Disease, the word is enough to make an aquarist shudder. However, though the threat remains, disease is not so likely nowadays because of the increase in containment quality with capture, transport, sale and final home. The threat is still there though.
The first action to combat disease is in fish selection. Observe the fish very carefully, all of the fish including breathing. Fish obviously vary but something untoward usually stands out. Watch breathing rate, check scale covering and fin quality. Do fish other than the ones of interest show signs of trouble? Any clear doubts? Don’t buy until satisfactory answers have been obtained. If there isn’t a satisfactory answer, don’t buy even if the fish of interest appears ok.
To reduce the threat even with apparently healthy fish, don’t put them straight into the display aquarium, use a quarantine aquarium. This is a smaller system with a little very basic rock decoration (so the fish can hide and reduce stress) where any disease problem can be dealt with without danger to the main display system. This applies particularly to the reef aquarium as diseases are very difficult to deal with because of corals etc. This is because some disease cures, copper for example, will kill coral life. Definitely not wanted! Put the purchased fish into quarantine for a minimum of two weeks, much better four. If all is well they can be transferred. If not then a cure can be applied without endangering other life. Quarantine for new purchases is necessary when the final home is a reef system and is highly recommended for a fish only system. The purchase of a quarantine tank isn’t that expensive. Of course there needs to be a heater and a circulation pump, plus adequate biological filtration. Protection of expensive purchases, remembering that natural life is being protected, is really worthwhile. When not in use the quarantine tank can be put away out of sight, but it’s there just in case.
Some believe that the use of ultraviolet (UV) light in the display aquarium is good. It is though not a necessary piece of equipment. A pump moves seawater at an appropriate flow rate past a UV light. Any small life forms that are hit by the UV light are killed or damaged. This reduces the danger of disease, but it doesn’t remove it. Obviously for the organism to be put out of action it must pass the UV light and there are plenty of places, particularly in a reef system, where seawater flow is low and organisms will not be dragged into the input of the UV unit.

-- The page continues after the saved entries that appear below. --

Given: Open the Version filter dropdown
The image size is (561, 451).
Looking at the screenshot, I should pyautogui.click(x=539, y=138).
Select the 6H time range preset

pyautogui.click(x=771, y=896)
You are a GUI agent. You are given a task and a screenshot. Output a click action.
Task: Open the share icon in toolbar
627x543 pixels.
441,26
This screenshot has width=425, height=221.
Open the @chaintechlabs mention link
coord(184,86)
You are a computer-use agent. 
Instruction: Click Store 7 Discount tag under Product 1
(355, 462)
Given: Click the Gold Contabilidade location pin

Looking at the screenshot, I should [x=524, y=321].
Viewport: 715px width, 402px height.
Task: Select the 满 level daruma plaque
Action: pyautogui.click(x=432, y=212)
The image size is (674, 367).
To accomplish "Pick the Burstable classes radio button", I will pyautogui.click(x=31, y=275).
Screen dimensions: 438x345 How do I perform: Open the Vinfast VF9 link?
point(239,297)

UV unit use is good but not a sure fire anti-disease method. It will also damage or kill beneficial organisms. (Biological filter organisms will not be harmed as they are static in the biological filter media.)
Let’s have a look at just three disease types. There are others and advice can be found on the internet or in hobby books for them.
Marine Ich. The fish look as though they have tiny white spots all over them, or partly so. The spots start with just a few, perhaps one or two and look a little like grains of salt. The fish could well scratch itself on decorations as the spots are an irritant. Treating this disease is reasonably straight forward using copper, but again not in a reef system and preferably not in a fish only system. There are alternatives remedies available but research is required to ensure they are effective. Dose the seawater according to the manufacturer’s instructions, follow the instructions carefully. With this disease it is best to treat all the fish not just those that show spots. This is because the parasites are for a time free swimming and if apparently healthy fish are left in the display aquarium they could be infected thus negating the curing process. The life cycle of these parasites is that they grow on a fish, fall off, reproduce, then become free swimming looking for a host. After reproduction they’re more numerous. If the parasites can’t find a host in four days or so they die. So it’s clear that a quarantine aquarium for new fish – from the very beginning – is worthwhile protection from serious risk.
Velvet. This is very similar to Marine Ich except the spots are much smaller. Eventually they make the fish look as though they’re covered in fine dust. The treatment is by copper. Again, alternative treatment may be available but checks on effectiveness are required.
An important point is that none of the medicated quarantine seawater, definitely with copper and a reef system, must enter the display aquarium. So when treatment is complete the fish must be removed from the seawater completely and re-introduced to the display aquarium. If temperature and salinity are kept the same in both systems then problems shouldn’t occur.
Fin Rot. This problem can be identified by noting fins which appear whitish in colour and maybe have die back. This could be caused by one of two things. First, seawater quality. As has been said on other occasions, seawater quality is the number one requirement. If the quality has fallen, put it right by seawater changes and keep it correct. The second possible cause is fin nipping by another fish. This can only be proved by patient observation. If fin nipping is noted then the offending fish will have to be removed, protection from this quite drastic action is to ensure all fish are compatible before purchase. If the fin rot continues then fungal rot could have started, this is very contagious and the suffering fish will need to be removed for treatment in the quarantine tank.
The disease problem is always a possibility, it hasn’t gone away. Happily disease doesn’t rear it’s ugly head too often nowadays and there are many aquarists who never have a problem. The maintenance of high quality seawater, appropriate quality feeding and ensuring as far as possible that all fish are healthy and compatible before purchase are essential. Having a quarantine system for incoming fish and the ability to separately treat discovered disease problems is also good.